Orthochromatic Materials

The following article is from The Great Soviet Encyclopedia (1979). It might be outdated or ideologically biased.

Orthochromatic Materials


black-and-white light-sensitive photographic materials that have been sensitized (that is, given additional sensitivity) to green and yellow rays.

Photographic emulsions containing silver halide have intrinsic light-sensitivity in the blue-violet region of the visible spectrum (wavelengths of 400–500 nanometers [nm]) and are almost entirely insensitive to green, yellow, and red rays. To supplement the sensitivity in additional spectral regions, special additives called sensitizing pigments are introduced into the emulsions. The light-sensitivity caused by these additives is called the supplementary light-sensitivity. Orthochromatic materials have supplementary sensitivity to visible light with a wavelength of 500–600 nm (in conrast to orthochromatic materials, panchromatic materials are also sensitized to red rays with a wavelength of 600–700 nm). For daylight the supplementary light-sensitivity of orthochromatic materials is about 25–30 percent of the total light-sensitivity; for the light of incandescent lamps, 50–60 percent.

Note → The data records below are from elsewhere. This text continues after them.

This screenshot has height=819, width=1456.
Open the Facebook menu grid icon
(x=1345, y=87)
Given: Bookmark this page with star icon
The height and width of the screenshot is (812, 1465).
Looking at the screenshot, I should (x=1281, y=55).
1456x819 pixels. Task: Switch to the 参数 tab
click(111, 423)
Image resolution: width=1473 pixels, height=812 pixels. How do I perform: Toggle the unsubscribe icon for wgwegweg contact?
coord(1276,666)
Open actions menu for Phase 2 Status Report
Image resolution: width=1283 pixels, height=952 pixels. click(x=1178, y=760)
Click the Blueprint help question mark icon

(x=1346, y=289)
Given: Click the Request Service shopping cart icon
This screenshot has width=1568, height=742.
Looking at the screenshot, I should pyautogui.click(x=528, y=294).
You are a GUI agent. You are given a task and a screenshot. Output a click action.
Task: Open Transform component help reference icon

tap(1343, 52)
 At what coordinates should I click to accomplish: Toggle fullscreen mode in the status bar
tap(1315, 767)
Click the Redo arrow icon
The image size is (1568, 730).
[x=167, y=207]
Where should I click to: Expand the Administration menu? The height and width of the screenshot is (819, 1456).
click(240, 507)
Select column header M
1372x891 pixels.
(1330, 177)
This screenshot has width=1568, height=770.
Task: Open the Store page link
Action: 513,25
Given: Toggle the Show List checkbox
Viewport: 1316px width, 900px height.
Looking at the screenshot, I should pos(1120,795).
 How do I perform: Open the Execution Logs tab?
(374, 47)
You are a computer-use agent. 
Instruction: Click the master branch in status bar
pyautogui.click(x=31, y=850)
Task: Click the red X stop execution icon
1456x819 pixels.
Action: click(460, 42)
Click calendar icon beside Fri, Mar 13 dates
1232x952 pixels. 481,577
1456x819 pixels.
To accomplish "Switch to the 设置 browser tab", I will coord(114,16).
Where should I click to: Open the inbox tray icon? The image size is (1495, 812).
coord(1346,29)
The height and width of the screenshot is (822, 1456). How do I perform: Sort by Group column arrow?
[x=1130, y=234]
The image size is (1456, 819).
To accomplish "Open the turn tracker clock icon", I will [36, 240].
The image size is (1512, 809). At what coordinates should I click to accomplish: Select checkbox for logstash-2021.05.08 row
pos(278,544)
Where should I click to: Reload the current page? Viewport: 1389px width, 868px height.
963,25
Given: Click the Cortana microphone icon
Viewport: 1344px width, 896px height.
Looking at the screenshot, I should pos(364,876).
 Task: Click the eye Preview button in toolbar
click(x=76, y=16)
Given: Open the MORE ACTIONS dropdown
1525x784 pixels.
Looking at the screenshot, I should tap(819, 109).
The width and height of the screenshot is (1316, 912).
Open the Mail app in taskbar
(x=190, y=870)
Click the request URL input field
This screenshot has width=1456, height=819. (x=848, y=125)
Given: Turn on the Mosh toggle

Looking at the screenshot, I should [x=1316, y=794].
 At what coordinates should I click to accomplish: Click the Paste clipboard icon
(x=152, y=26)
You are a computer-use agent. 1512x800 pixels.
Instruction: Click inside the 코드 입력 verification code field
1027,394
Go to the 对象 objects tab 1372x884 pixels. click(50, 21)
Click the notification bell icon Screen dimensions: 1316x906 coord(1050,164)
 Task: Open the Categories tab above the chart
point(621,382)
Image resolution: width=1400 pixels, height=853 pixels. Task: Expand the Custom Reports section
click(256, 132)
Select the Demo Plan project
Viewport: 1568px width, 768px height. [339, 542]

Two kinds of orthochromatic materials are manufactured. The orthochromatic materials proper have lower sensitivity in the blue-green region. The iso-orthochromatic materials have uniform sensitivity to all rays with wavelengths of 400–580 nm. Since orthochromatic materials are not sensitive to red rays, they are usually used for photographing objects without any red parts, for photomicrography, for reproduction of black-and-white images, and for X-ray photographs taken from a green fluorescent screen. Photographs taken on orthochromatic materials can be observed during development if only red lighting is used.